Another US congressional delegation to Taiwan amid tensions

Another US congressional delegation is visiting Taiwan as tensions with China remain high over its claims to the self-governing island.

A steady stream of American visitors have come to meet Taiwanese officials since the visit of US House of Representatives Speaker Nancy Pelosi in early August. In response, China has stepped up its military harassment of Taiwan, sending warships, fighter jets and drones to the island daily.

Led by Florida Democrat Stephanie Murphy, the delegation met on Thursday with Taiwanese President Tsai Ing-wen, whose Chinese administration has relentlessly sought to strip diplomatic recognition and participation in international organizations.

Referring to China’s military threats, Tsai said the delegation’s visit “conveys strong support for Taiwan from the US Congress.” “Taiwan will not give in to pressure or coercion,” Tsai said. “We will defend our democratic institutions and our way of life. Taiwan will not back down.” Murphy responded that Congress “should advocate for greater Taiwanese participation in international organizations. ”Participate in international forums where appropriate,” she said.

Chinese Foreign Ministry spokesman Mao Ning said on Thursday that China “strongly rejects and deplores” the Congress visit, saying it violates the US commitment to the “one China policy”. which prohibits official diplomatic relations with Taiwan.

“We will continue to take strong measures to resolutely safeguard national sovereignty and territorial integrity,” Mao said at a daily briefing.

Under the US system of separation of powers, the executive branch of government has no legal right to prevent members of Congress from traveling to Taiwan. China has repeatedly refused to recognize this principle.

Mao also warned Japan not to allow any Taiwanese government official to attend the official funeral of former Prime Minister Shinzo Abe. China protested strongly after Taiwanese Vice President Lai Ching-te paid tribute at Abe’s Tokyo residence following his July assassination.

“Japan should not provide Taiwan’s independence force with platforms for political manipulation,” Mao said. Throughout his political career, Abe has been a strong supporter of Taiwan, a Japanese colony for 50 years until the end of World War II that maintains close political, economic and social ties with Japan.

Murphy, who was born in Hanoi to Vietnamese parents, is among lawmakers who introduced a bill allowing the United States to lend arms to support Taiwan, similar to a bill passed to lend arms to Ukraine. . Last week, the Biden administration approved a billion-dollar arms sale to Taiwan.

Murphy also said deepening economic ties with Taiwan was “one of the most important things Congress can do right now,” including pushing for a “high-quality free trade agreement” between the parts. Negotiations are underway between the Biden and Tsai administrations over a trade pact.

Other visiting US lawmakers are Hawaiian Democrat Kaiali’i Kahele and Republicans Scott Franklin of Florida, Joe Wilson of South Carolina, Andy Barr of Kentucky, Darrell Issa of California, Claudia Tenney of New York and Kat Cammack of Florida.

Pelosi was the highest-ranking member of the US government to visit Taiwan in 25 years. China responded by staging protracted military drills that included firing missiles over the island and sending ships across the middle line of the Taiwan Strait, which has long been a buffer between the two sides. Some of the missiles landed in Japan’s Exclusive Economic Zone.
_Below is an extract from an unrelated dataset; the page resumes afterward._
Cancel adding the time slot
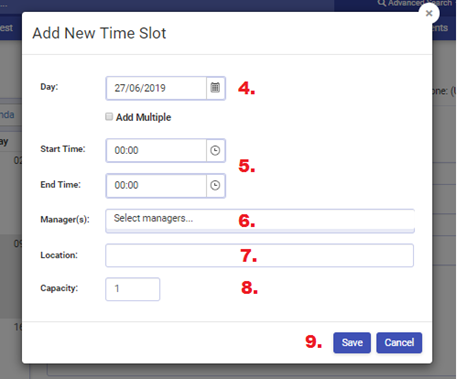Screen dimensions: 457x379 tap(399, 343)
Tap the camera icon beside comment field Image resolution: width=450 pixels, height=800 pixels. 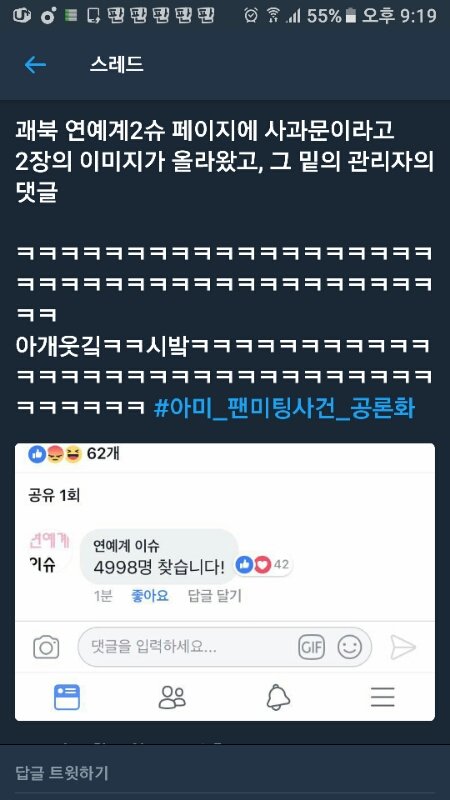point(46,647)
China views high-level foreign visits to the island as interference in its affairs and de facto recognition of Taiwanese sovereignty. The recent Chinese military exercises were seen by some as a rehearsal for future military action against the island, which US military leaders say could take place in the next few years.
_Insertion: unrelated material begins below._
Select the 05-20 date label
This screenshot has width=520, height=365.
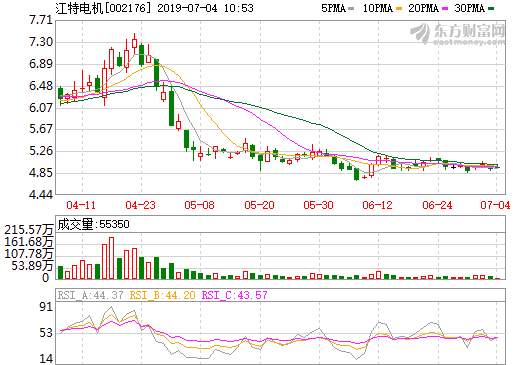[259, 205]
In Beijing on Wednesday, Mao said China’s opposition to defense cooperation between Washington and Taipei is “consistent and clear.”
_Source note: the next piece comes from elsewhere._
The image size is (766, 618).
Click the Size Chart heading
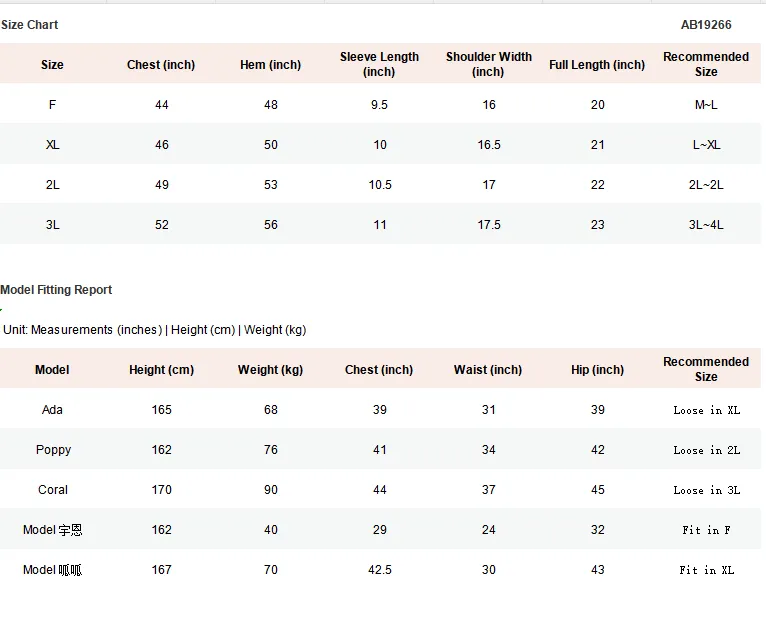29,24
“We will resolutely respond to acts that undermine China’s sovereignty and security and interfere in our internal affairs,” Mao told reporters at a daily briefing, without giving details.

After Pelosi’s trip, a US senator and another congressional delegation visited Taiwan, along with officials from Japan and Palau. The governors of Arizona and Indiana paid visits focusing on semiconductors, an industry dominated by Taiwanese companies.

(This story has not been edited by the Devdiscourse team and is auto-generated from a syndicated feed.)